■ Tasks to carry out ■
1. In the passage about the Tow Camera System below, translate this sentence into Spanish: "This ensures that photos and videos have a consistent subject distance."
2. Reproduce word for word the stretch of the Tow Camera System passage from "Traditional video mapping" through "the natural environment.".
3. Carry on the passage about the Tow Camera System and seafloor mapping from its last sentence.

■ Given passage ■
>>>>
Traditional video mapping techniques use sleds that are towed along the seafloor.  The Tow Camera System designed by SubC Imaging effectively performs ocean mapping and imaging activities without making contact with the seafloor. This is made possible through the mechanical design of the system. Using the principles of hydrodynamics and buoyancy, the Tow Camera System uses a small drag chain and a clump weight with an embedded altimeter to passively control the distance to the seafloor from the camera system. This ensures that photos and videos have a consistent subject distance. The intelligent design of the Tow Camera System minimizes contact made with the seafloor, resulting in little to no interference or destruction of the natural environment. 

Each component of the Tow Camera System has been designed and built to be exceptional on its own, however, once combined, they create a complete system capable of mapping and imaging even the most difficult areas under harsh conditions. The integrated sensors provide real-time data on the altitude and depth of the system, as well as roll and tilt. The Tow Camera system is capable of NMEA data logging, compatible with all modern GPS systems. This system can therefore be used for any kind of ocean survey that requires consistent transect imaging of the seafloor.

Seafloor Mapping and the Ocean Decade

The United Nations Ocean Decade has listed ten challenges, one of which is “the development of a comprehensive digital representation of the ocean.” In response to this challenge, the Seabed 2030 project was launched. Seabed 2030 aims to map the entirety of the seafloor by 2030 and, to date, approximately 25% of the seafloor has been mapped. The majority of this mapping has been done through modern multibeam sonar systems. Subsea camera systems can make significant contributions to the mapping efforts of Seabed 2030 while removing some of the barriers that traditional sonar systems present. As the Ocean Decade progresses, employing the use of new technologies such as subsea camera systems for marine observation and tow camera systems for seafloor mapping and ocean imaging can help the world achieve ocean sustainability goals.
<<<<
■ Data listing ■
>>>>
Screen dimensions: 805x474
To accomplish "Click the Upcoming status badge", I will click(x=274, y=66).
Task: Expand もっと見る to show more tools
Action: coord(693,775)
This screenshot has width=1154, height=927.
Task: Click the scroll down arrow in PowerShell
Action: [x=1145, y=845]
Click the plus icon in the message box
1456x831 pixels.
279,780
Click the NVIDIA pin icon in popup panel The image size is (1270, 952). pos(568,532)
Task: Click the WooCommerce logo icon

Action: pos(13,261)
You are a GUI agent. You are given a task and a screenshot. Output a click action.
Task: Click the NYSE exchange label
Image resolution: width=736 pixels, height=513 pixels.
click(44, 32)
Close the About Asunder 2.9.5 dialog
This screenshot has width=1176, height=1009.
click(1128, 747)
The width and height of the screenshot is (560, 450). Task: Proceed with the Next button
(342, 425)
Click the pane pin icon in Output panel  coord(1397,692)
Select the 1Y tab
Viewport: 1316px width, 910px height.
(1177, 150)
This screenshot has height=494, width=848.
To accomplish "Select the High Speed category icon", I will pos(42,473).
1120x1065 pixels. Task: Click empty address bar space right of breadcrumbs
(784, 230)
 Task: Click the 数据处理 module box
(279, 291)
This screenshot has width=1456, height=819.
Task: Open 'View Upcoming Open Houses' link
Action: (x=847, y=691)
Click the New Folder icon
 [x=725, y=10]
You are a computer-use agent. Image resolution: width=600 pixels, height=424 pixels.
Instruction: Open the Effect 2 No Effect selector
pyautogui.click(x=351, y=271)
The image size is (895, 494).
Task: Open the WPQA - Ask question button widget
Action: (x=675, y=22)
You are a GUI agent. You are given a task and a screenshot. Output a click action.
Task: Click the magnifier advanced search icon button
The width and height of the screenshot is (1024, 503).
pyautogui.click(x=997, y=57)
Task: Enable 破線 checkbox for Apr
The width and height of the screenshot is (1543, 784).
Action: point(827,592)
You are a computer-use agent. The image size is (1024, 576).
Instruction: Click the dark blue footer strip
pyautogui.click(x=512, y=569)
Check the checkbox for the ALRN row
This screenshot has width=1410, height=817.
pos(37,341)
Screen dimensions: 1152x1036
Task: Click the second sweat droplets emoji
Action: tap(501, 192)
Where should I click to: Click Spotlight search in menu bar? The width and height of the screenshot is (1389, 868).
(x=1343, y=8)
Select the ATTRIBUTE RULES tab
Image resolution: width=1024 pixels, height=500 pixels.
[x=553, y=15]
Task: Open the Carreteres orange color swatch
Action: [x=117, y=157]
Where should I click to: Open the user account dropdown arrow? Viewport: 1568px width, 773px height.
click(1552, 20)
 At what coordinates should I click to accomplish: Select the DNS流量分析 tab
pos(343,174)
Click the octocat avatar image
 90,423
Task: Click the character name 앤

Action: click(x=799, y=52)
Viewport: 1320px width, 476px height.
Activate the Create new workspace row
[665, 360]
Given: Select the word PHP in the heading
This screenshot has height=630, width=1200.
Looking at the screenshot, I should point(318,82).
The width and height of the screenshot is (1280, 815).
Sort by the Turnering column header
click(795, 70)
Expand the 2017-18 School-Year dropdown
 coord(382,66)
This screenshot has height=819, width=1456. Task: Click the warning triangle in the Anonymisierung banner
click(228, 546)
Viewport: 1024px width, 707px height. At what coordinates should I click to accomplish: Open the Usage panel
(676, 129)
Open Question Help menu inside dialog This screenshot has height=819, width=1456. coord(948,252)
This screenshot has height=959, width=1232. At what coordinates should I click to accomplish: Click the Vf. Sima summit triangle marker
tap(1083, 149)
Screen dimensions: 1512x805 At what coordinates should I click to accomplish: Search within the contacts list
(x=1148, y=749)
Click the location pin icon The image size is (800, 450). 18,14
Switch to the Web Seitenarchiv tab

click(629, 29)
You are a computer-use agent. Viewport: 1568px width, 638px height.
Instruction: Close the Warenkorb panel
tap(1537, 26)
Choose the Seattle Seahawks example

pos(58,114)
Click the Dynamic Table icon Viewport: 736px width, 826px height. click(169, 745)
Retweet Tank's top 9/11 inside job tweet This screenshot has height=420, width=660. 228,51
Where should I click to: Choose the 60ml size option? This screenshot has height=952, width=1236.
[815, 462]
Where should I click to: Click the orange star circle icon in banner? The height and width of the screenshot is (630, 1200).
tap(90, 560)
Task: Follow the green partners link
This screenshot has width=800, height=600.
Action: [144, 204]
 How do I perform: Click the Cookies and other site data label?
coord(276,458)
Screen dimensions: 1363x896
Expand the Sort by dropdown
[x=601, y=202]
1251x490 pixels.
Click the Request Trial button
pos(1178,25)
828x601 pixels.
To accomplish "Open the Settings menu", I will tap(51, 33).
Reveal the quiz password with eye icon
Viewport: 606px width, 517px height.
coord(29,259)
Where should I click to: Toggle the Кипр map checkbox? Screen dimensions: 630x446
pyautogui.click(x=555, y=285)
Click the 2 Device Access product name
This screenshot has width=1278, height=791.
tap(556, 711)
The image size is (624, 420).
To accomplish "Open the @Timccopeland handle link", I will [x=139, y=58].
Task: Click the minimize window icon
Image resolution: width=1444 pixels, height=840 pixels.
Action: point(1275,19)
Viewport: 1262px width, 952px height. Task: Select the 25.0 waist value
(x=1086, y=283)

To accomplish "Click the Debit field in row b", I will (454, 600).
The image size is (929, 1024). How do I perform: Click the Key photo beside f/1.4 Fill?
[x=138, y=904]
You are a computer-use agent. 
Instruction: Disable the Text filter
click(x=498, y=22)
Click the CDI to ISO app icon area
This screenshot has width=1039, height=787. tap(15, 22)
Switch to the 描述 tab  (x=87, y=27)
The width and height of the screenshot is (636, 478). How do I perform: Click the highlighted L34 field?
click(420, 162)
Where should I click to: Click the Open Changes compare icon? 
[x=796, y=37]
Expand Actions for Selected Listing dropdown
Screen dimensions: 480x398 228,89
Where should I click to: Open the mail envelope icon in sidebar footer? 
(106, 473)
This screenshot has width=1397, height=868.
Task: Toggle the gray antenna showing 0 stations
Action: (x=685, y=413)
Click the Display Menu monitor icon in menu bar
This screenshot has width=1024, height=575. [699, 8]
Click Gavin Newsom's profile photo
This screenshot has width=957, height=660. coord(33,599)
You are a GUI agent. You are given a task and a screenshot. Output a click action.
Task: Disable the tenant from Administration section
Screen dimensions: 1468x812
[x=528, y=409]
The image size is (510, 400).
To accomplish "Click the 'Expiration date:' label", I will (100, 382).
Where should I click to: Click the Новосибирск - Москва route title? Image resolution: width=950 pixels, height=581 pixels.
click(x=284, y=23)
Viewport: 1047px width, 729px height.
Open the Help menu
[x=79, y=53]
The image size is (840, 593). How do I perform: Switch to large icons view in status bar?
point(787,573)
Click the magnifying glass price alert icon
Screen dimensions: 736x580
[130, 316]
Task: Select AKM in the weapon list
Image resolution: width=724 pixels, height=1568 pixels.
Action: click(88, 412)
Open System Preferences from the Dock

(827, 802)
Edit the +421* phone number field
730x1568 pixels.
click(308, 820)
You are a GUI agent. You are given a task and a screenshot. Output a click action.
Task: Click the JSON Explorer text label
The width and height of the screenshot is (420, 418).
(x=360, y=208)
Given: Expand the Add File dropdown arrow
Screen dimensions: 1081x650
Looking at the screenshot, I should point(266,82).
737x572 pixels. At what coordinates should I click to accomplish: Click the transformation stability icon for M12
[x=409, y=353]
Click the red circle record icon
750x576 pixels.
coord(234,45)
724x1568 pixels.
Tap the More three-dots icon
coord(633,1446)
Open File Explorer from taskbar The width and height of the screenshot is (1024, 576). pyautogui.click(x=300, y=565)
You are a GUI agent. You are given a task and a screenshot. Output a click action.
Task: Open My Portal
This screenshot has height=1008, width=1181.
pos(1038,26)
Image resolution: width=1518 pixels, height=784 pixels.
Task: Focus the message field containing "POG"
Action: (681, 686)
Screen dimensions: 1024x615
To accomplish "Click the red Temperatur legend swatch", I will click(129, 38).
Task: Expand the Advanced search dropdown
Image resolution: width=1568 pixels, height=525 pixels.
<<<<
■ Answers per task ■
1. Esto garantiza que las fotos y los videos tengan una distancia constante al sujeto.

2.
Traditional video mapping techniques use sleds that are towed along the seafloor.  The Tow Camera System designed by SubC Imaging effectively performs ocean mapping and imaging activities without making contact with the seafloor. This is made possible through the mechanical design of the system. Using the principles of hydrodynamics and buoyancy, the Tow Camera System uses a small drag chain and a clump weight with an embedded altimeter to passively control the distance to the seafloor from the camera system. This ensures that photos and videos have a consistent subject distance. The intelligent design of the Tow Camera System minimizes contact made with the seafloor, resulting in little to no interference or destruction of the natural environment.

3.
Conclusion

The importance of seafloor mapping has been known for centuries. From the earliest maps created using soundings to prevent breaching and shipwrecks to the sophisticated sonar images produced today, seafloor mapping and subsea equipment have undergone a significant transformation.  As our demands and needs from our oceans continue to grow, so must our understanding of the aquatic environment. By employing the use of new technology, such as subsea cameras and imaging systems, huge tasks, such as mapping the entirety of the seafloor by 2030, become less of a pipedream and more of a feasible goal. 

As we progress through the Ocean Decade, the need for seafloor mapping will only increase. Camera systems are a viable way to map the seafloor, acquiring essential and high-quality data, in a way that is both environmentally and cost-conscious, as well as accessible and convenient.